## begin Supplied data

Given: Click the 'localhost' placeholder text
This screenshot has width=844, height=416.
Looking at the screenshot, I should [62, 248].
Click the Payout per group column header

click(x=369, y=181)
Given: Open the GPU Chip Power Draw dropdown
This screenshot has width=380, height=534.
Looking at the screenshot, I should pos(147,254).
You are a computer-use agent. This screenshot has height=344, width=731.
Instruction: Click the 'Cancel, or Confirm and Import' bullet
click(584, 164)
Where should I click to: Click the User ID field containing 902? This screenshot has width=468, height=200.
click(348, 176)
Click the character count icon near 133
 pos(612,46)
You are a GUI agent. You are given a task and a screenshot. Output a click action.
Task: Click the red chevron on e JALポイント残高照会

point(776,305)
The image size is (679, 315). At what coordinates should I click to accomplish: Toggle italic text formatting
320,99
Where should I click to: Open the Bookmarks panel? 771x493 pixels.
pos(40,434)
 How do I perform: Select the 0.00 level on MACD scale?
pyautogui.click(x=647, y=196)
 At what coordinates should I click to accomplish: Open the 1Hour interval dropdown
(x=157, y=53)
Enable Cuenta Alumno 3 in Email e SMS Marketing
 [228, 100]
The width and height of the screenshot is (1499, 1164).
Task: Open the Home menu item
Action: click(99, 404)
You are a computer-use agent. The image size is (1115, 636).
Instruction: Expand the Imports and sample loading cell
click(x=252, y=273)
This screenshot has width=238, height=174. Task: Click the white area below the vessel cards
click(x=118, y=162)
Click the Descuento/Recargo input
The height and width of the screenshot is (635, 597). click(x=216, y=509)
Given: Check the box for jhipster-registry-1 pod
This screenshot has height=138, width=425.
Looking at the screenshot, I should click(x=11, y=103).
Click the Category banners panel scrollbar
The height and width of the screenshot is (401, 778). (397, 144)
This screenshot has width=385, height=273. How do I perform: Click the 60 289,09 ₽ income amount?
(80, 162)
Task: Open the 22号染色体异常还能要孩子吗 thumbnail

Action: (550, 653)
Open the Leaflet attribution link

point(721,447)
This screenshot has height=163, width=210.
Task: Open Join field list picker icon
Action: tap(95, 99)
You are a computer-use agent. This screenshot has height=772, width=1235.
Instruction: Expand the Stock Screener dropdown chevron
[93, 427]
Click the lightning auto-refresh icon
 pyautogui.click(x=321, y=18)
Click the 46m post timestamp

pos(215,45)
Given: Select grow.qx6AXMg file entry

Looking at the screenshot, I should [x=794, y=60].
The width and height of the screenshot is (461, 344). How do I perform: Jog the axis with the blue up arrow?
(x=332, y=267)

## end Supplied data

**Written task:** Locate each line in the records above that contains the word "what", and copy those lines out in full.

**Worked solution:**
The image size is (679, 315). At what coordinates should I click to accomplish: Toggle italic text formatting
 At what coordinates should I click to accomplish: Open the 1Hour interval dropdown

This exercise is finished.